The feature extractor in our model is implemented using a 50-layer ResNet, which has been pre-trained on datasets provided by the ImageNet platform. From this model, we have chosen two output points. The first one produces a 14x14 volume, which we use as input for the keypoint detection module. The second output point generates a vector with 2048 features, which we use as input for the clothing item localization and classification module. The set of features computed between the first and second output points can be interpreted as global features of the image. This allows our model to effectively analyze the overall structure and content of the image, contributing to its accuracy and efficiency in detecting objects and keypoints.

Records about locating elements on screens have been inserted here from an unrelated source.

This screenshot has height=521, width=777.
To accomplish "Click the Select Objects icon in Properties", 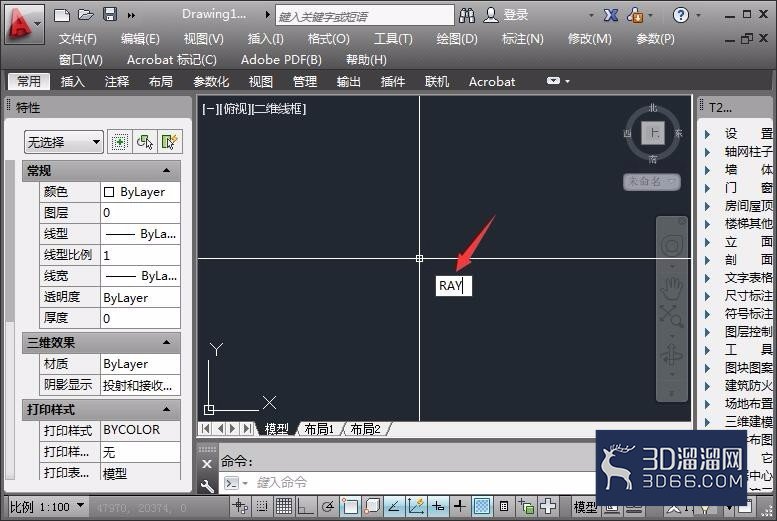I will click(145, 142).
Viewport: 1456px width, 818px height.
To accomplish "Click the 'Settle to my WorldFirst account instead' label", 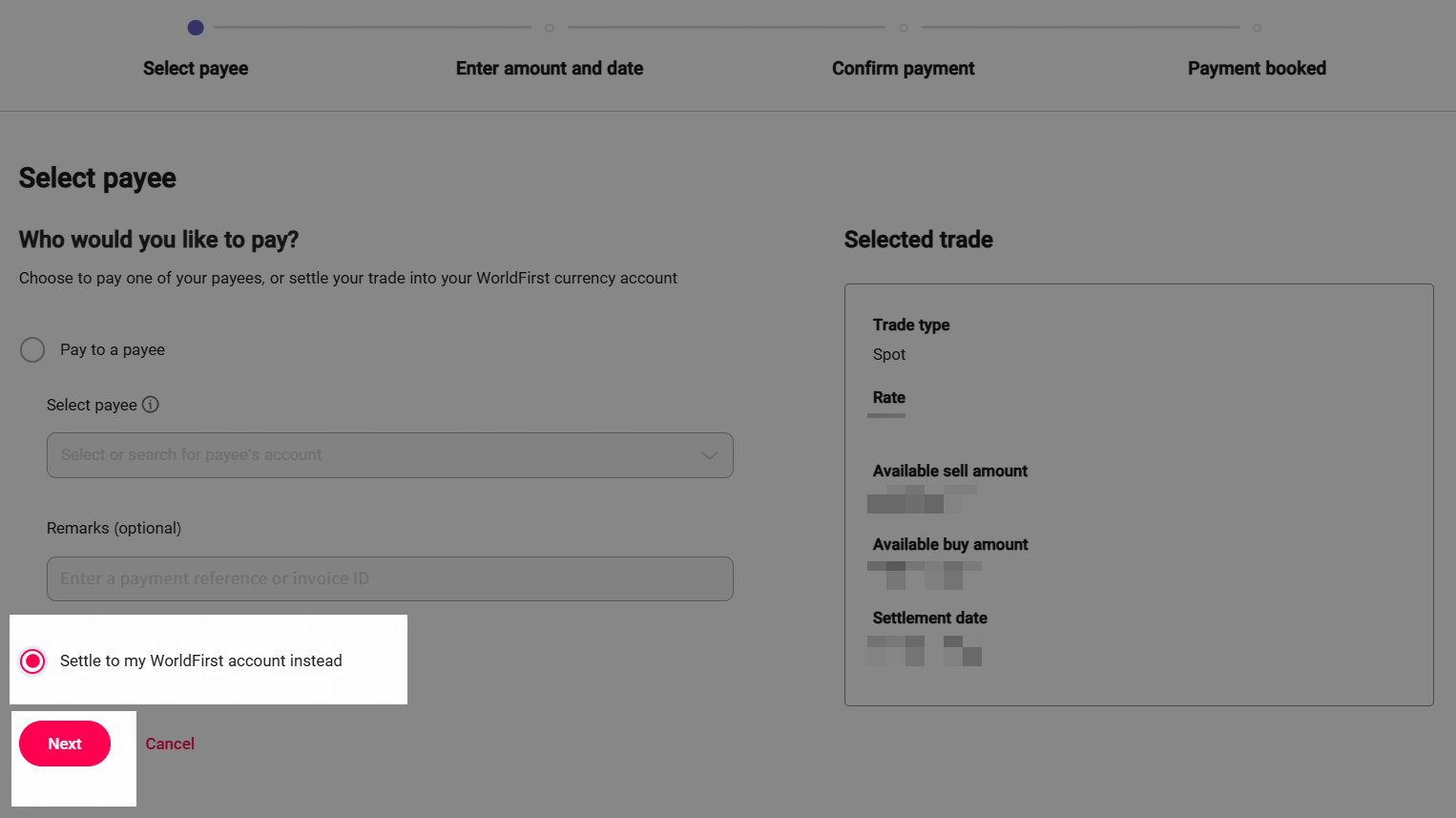I will click(x=200, y=661).
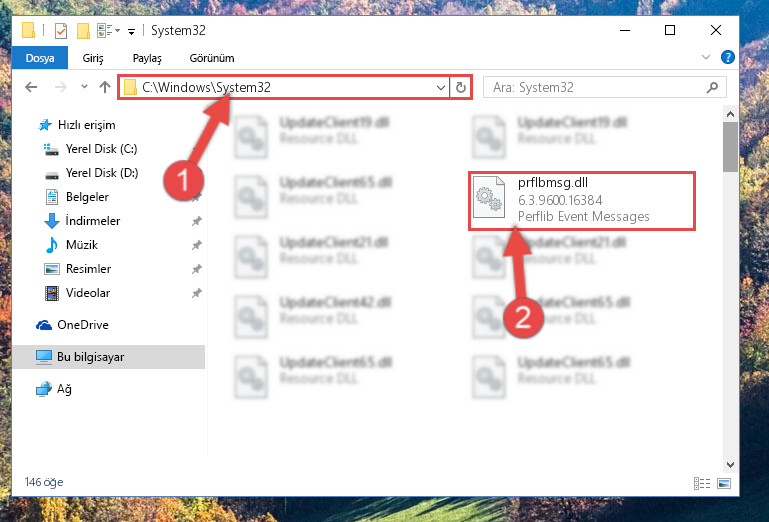Select Yerel Disk (C:) in the sidebar
769x522 pixels.
coord(102,149)
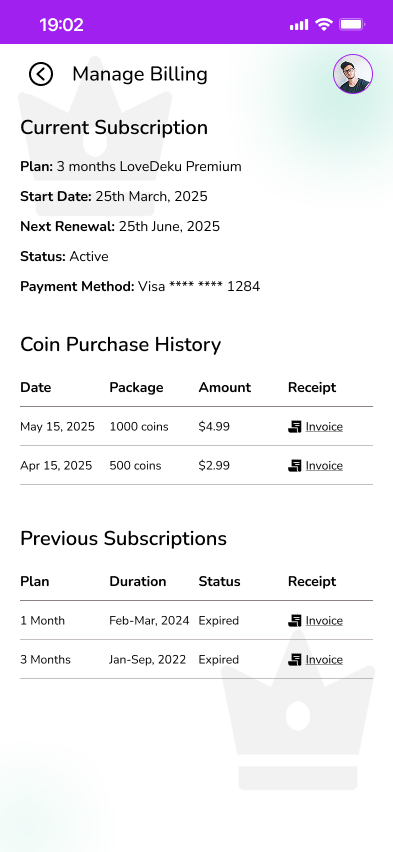Image resolution: width=393 pixels, height=852 pixels.
Task: Click receipt icon for May 15 purchase
Action: coord(295,427)
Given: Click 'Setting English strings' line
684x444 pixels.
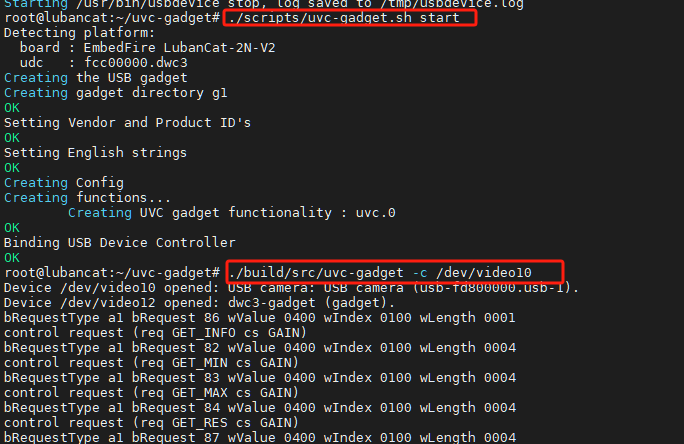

The clothing item localization and classification module consists of an intermediate dense operation and two outputs. One output performs the bounding box regression for the clothing item, while the other predicts the clothing item’s class, encoded in a one-hot format. The regression output is trained using the mean squared error loss function, while the classification output is trained using the cross-entropy loss function, applied in conjunction with the softmax activation.
The keypoint detector can be interpreted as applying a small localizer for each spatial position of the feature extractor’s output volume, implemented with convolutional operations. In other words, the intermediate layer has a 3x3 filter and 1024 activation maps, which is equivalent to applying a dense operation with an output vector of 1024 features. Subsequently, we apply the dense operation to each of these feature vectors using a convolutional operation with a 1x1 filter. This approach enables our model to effectively detect keypoints of interest on the clothing items within the image.
We train each branch of the model separately during 40 iterations, batch size of 30 and Adadelta optimizer. The Garment localizer achieves: 100% accuracy on classification and 43% classification+localization. The Landmark detector achieves: 37.8% mAP.
We have shown a possible way to perform landmark detection together with garment localization, based on a object detection approach. We should notice, though, the fact that for some landmark classes the AP is 0% i.e., no predictions are made. This, together with the fact that many hyper-parameters can be tweaked and the dataset is not very large, hints to the fact that better results could be obtained. To attempt to tackle more complex problems, different from simple classification and/or regression, it is important to understand each type of module, and the gradient descent dynamics. When implementing custom losses or layers, the vectorial paradigm is always present. Better tools for the development of such systems can be envisioned, that would contribute to quicker design and implementation iterations. Instead of attempting to extract all the landmarks and garment class+localization in one step, other approaches should be considered. For instance, given an image what’s the best point to grasp? Or, how much folded is the present garment piece?